We don’t know for certain, since some attachments and schedules have not been released (probably because they aren’t ready yet), but a current “draft” of the contract has been published (PDF). (One provision, incidentally, states that the contract will never be considered secret. Do keep that in mind should it ever be signed.)
- If the successful vendor fails to produce and install a piece of street furniture, the city can hire somebody else to do it (¶3[c]). Let’s see if the city actually does that.

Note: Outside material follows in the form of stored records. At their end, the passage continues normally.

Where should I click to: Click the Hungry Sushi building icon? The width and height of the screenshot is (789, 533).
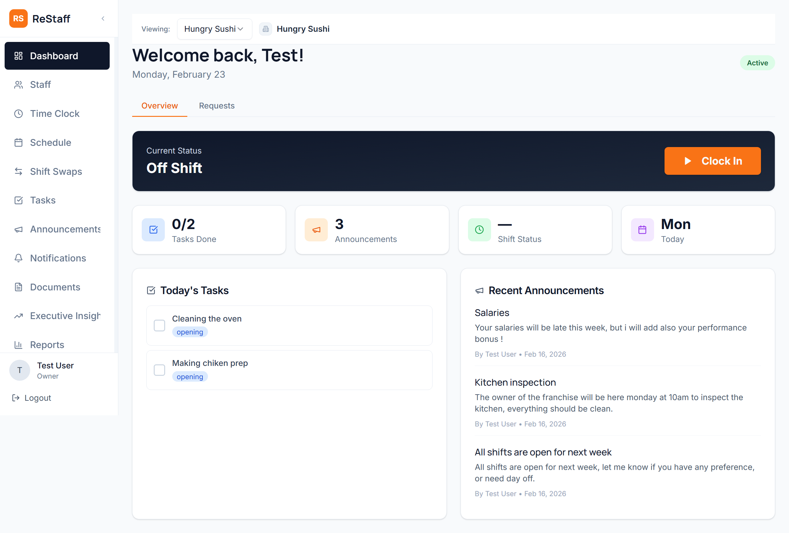pyautogui.click(x=265, y=29)
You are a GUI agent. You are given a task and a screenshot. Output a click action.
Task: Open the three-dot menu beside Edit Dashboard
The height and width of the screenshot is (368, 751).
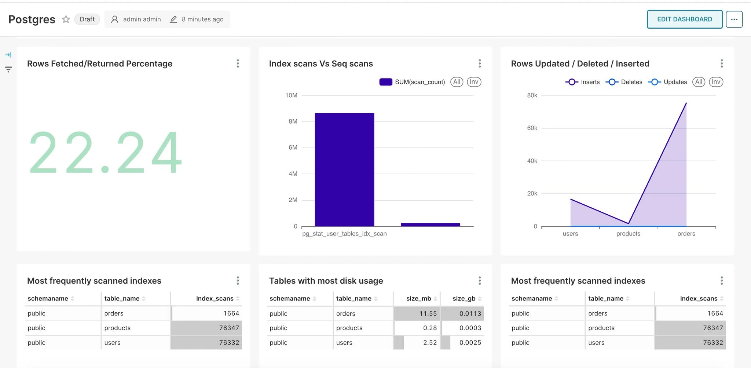pos(734,19)
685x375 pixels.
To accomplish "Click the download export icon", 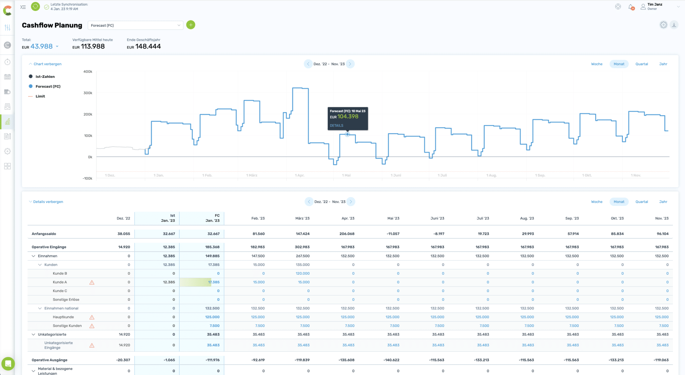I will (674, 25).
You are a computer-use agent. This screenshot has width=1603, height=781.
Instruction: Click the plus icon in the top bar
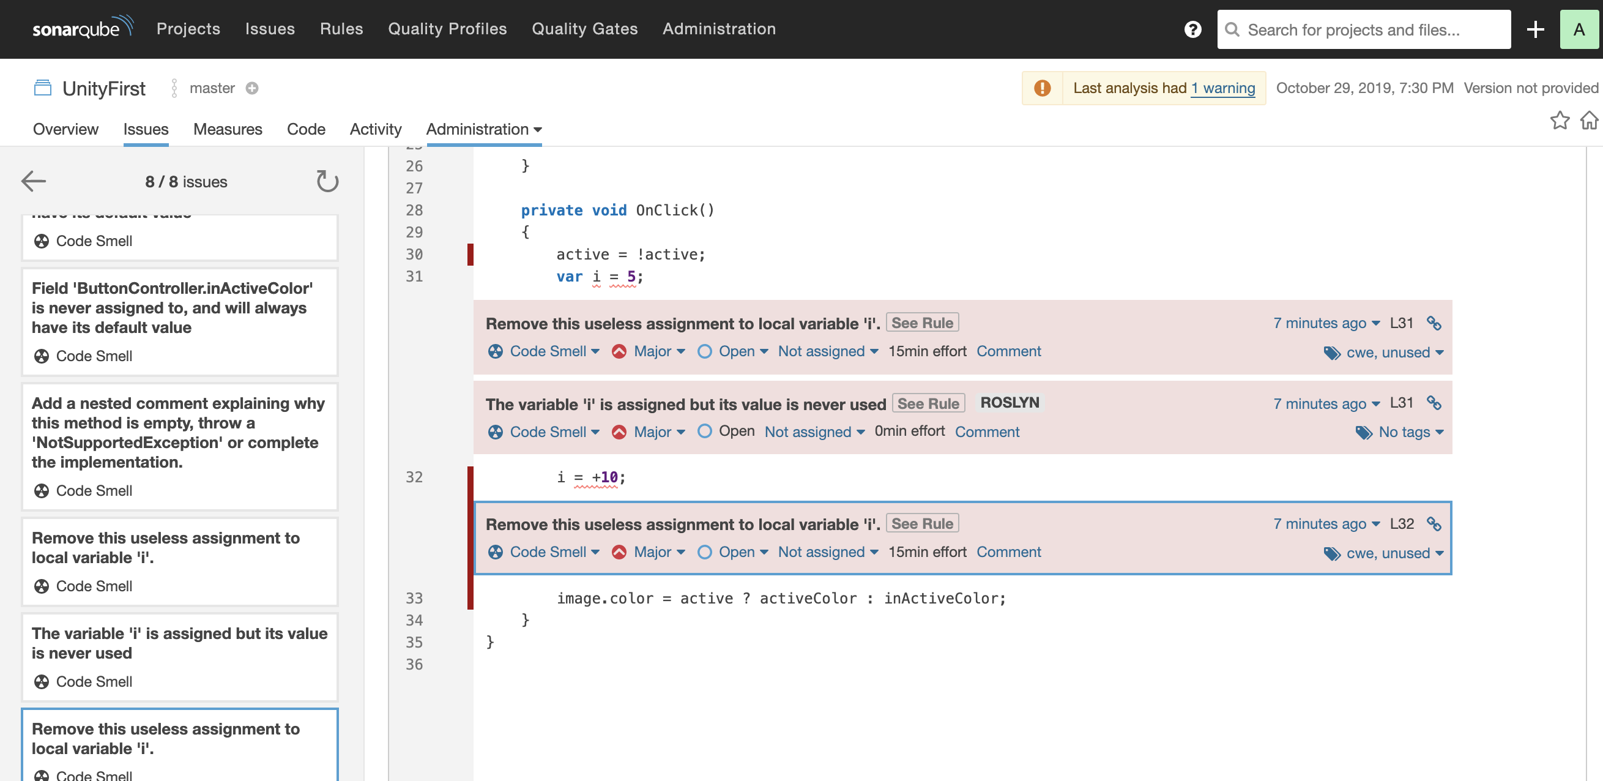pos(1535,29)
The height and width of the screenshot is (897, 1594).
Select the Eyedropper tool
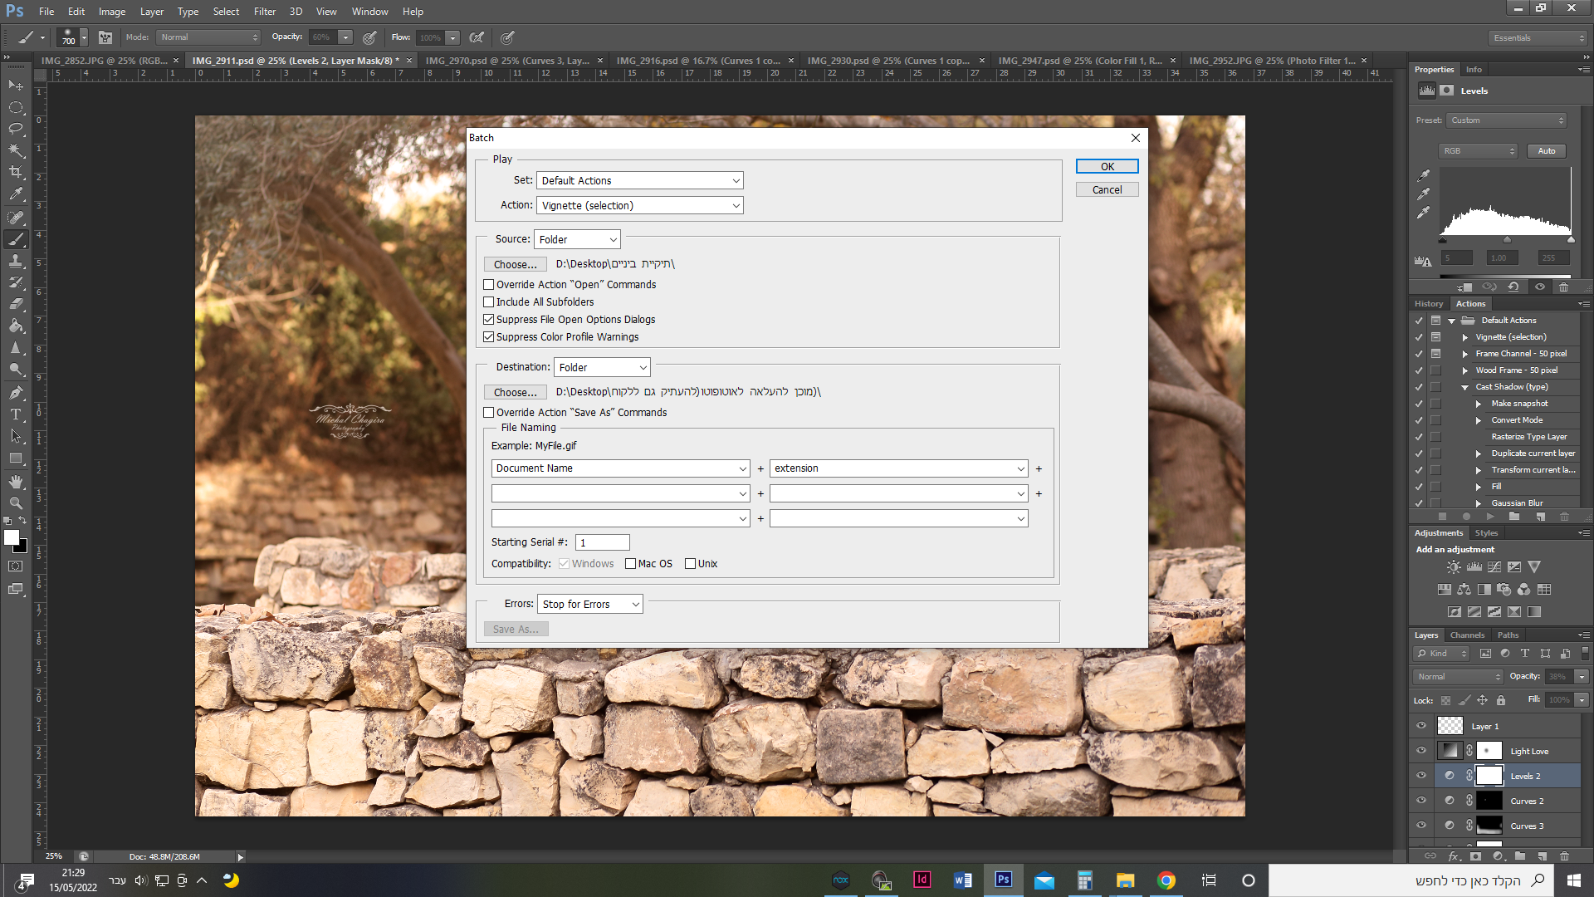click(x=16, y=194)
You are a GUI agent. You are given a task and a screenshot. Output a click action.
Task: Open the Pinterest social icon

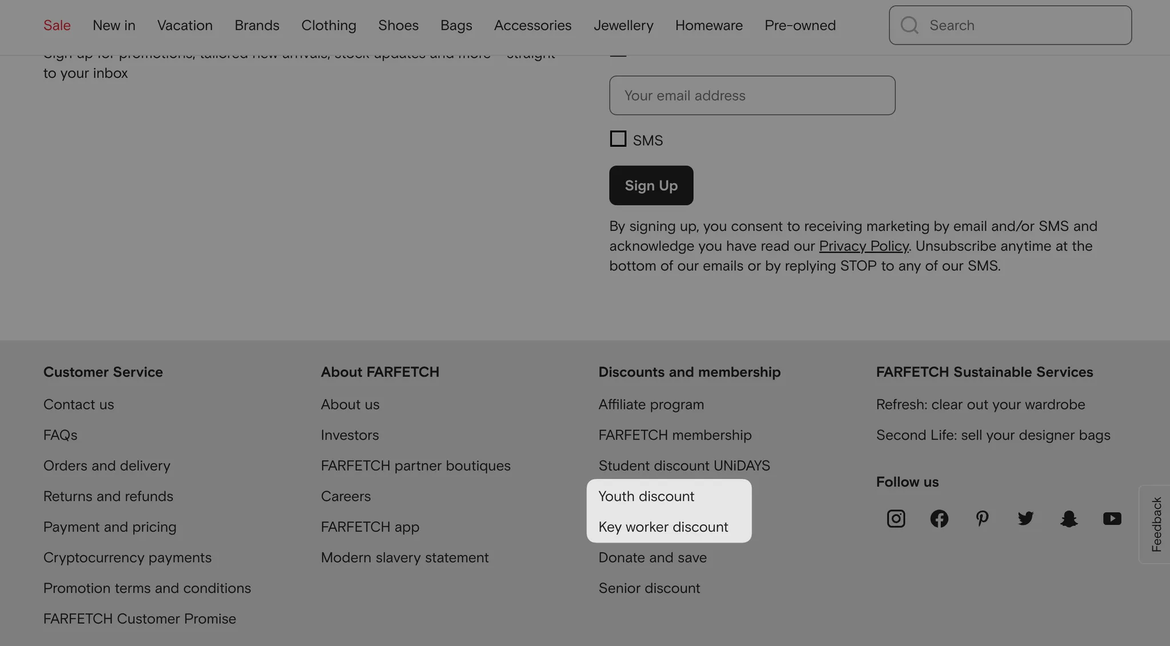pos(982,518)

- “The City may reject the proposed locations of [ad c]aissons in any instance and for any reason” (¶4[d]). The vendor must “cease construction and/or remove or relocate” an item “for any reasonable municipal purpose or concern whatsoever” (¶5[d]). Nothing prevents a citizen from writing in and providing a reason, purpose, or concern for the city to reject a proposed location or remove or relocate an item. I speculate it may be possible to file lawsuits against the city to require the enforcement of such provisions if a reason, purpose, or concern is supplied. (The vendor cannot remove or relocate any item without city permission [¶5(g)].)
- There is no requirement whatsoever to use “sustainable/innovative technologies,” which the vendor must merely “explore” (¶4[g]).
- “The Company shall, at its sole expense, produce and install TTC route maps in each new shelter” (¶4[j]): Does “produce” mean “redesign, typeset, and print from scratch”?
- The city can decide unilaterally to install items of street furniture anywhere it wants in Toronto, explicitly including parks (¶4[m]). They really mean that, as the clause is provided “[f]or greater certainty.”
- The vendor needs city approval to sell its designs somewhere else, but such approval “may be unreasonably or arbitrarily withheld” (sic; ¶4[n]).
- This one’s important (emphasis added): The vendor has to pay the city a hundred grand “to fund a design study to be undertaken by the City for the purpose of recommending complementary design solutions for bollards, pedestrian railings, tree grates, maintenance covers, sidewalk subway entrance portals [q.v.] and other street amenities… for the purpose of complementing and enhancing the Street Furniture designs” (¶4[o]). Yes, that means this is not the end of the domination of Jerry “Wayfinding of the Apocalypse” Kramer, the presumptive author of any such study to “standardize” everything else in the city that is untouched by the current street-furniture proposal.
- This one’s very important: “The Company shall not, under any circumstances, place or permit the placing of advertising on benches or any stand-alone street furniture elements” [¶10[f](iii)]. As stated, a bus shelter sitting there by itself cannot include advertising. Neither could a garbage can.